(Beginning of ENTRIES SHOWN)

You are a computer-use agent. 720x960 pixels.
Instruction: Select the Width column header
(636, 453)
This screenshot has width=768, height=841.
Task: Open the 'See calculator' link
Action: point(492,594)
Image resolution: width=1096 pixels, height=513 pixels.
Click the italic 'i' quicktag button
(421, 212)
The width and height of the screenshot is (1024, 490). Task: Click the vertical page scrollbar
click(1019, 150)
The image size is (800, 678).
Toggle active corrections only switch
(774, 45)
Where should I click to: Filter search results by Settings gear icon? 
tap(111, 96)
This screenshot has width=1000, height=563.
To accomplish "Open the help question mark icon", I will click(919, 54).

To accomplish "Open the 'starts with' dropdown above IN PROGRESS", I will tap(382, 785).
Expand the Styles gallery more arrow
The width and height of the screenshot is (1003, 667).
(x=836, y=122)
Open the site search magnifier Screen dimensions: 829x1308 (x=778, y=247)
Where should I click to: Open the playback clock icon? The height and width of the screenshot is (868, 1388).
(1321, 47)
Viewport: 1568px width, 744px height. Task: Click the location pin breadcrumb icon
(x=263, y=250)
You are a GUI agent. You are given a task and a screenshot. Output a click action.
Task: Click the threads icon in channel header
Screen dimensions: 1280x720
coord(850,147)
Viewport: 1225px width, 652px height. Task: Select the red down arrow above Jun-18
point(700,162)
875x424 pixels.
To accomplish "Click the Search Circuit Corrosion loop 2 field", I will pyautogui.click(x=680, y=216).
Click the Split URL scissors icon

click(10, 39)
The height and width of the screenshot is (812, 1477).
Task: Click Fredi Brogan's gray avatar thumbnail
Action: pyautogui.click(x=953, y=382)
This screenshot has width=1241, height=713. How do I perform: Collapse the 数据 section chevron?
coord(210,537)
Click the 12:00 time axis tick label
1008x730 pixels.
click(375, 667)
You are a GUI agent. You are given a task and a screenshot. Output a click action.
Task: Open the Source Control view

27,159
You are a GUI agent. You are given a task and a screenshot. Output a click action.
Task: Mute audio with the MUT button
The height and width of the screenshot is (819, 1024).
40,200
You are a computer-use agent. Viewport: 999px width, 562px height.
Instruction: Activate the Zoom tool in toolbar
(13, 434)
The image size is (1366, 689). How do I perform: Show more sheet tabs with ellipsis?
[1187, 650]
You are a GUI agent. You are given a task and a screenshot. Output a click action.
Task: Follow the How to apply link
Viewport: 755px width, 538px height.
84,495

(End of ENTRIES SHOWN)

An accurate, complete transcription of the records above is needed.

- EXERCISE SOLUTION:
You are a computer-use agent. 720x960 pixels.
Instruction: Select the Width column header
(636, 453)
This screenshot has width=768, height=841.
Task: Open the 'See calculator' link
Action: point(492,594)
Image resolution: width=1096 pixels, height=513 pixels.
Click the italic 'i' quicktag button
(421, 212)
The width and height of the screenshot is (1024, 490). Task: Click the vertical page scrollbar
click(1019, 150)
The image size is (800, 678).
Toggle active corrections only switch
(774, 45)
Where should I click to: Filter search results by Settings gear icon? 
tap(111, 96)
This screenshot has width=1000, height=563.
To accomplish "Open the help question mark icon", I will click(919, 54).

To accomplish "Open the 'starts with' dropdown above IN PROGRESS", I will tap(382, 785).
Expand the Styles gallery more arrow
The width and height of the screenshot is (1003, 667).
(x=836, y=122)
Open the site search magnifier Screen dimensions: 829x1308 (x=778, y=247)
Where should I click to: Open the playback clock icon? The height and width of the screenshot is (868, 1388).
(1321, 47)
Viewport: 1568px width, 744px height. Task: Click the location pin breadcrumb icon
(x=263, y=250)
You are a GUI agent. You are given a task and a screenshot. Output a click action.
Task: Click the threads icon in channel header
Screen dimensions: 1280x720
coord(850,147)
Viewport: 1225px width, 652px height. Task: Select the red down arrow above Jun-18
point(700,162)
875x424 pixels.
To accomplish "Click the Search Circuit Corrosion loop 2 field", I will pyautogui.click(x=680, y=216).
Click the Split URL scissors icon

click(10, 39)
The height and width of the screenshot is (812, 1477).
Task: Click Fredi Brogan's gray avatar thumbnail
Action: pyautogui.click(x=953, y=382)
This screenshot has width=1241, height=713. How do I perform: Collapse the 数据 section chevron?
coord(210,537)
Click the 12:00 time axis tick label
1008x730 pixels.
click(375, 667)
You are a GUI agent. You are given a task and a screenshot. Output a click action.
Task: Open the Source Control view

27,159
You are a GUI agent. You are given a task and a screenshot. Output a click action.
Task: Mute audio with the MUT button
The height and width of the screenshot is (819, 1024).
40,200
You are a computer-use agent. Viewport: 999px width, 562px height.
Instruction: Activate the Zoom tool in toolbar
(13, 434)
The image size is (1366, 689). How do I perform: Show more sheet tabs with ellipsis?
[1187, 650]
You are a GUI agent. You are given a task and a screenshot. Output a click action.
Task: Follow the How to apply link
Viewport: 755px width, 538px height.
84,495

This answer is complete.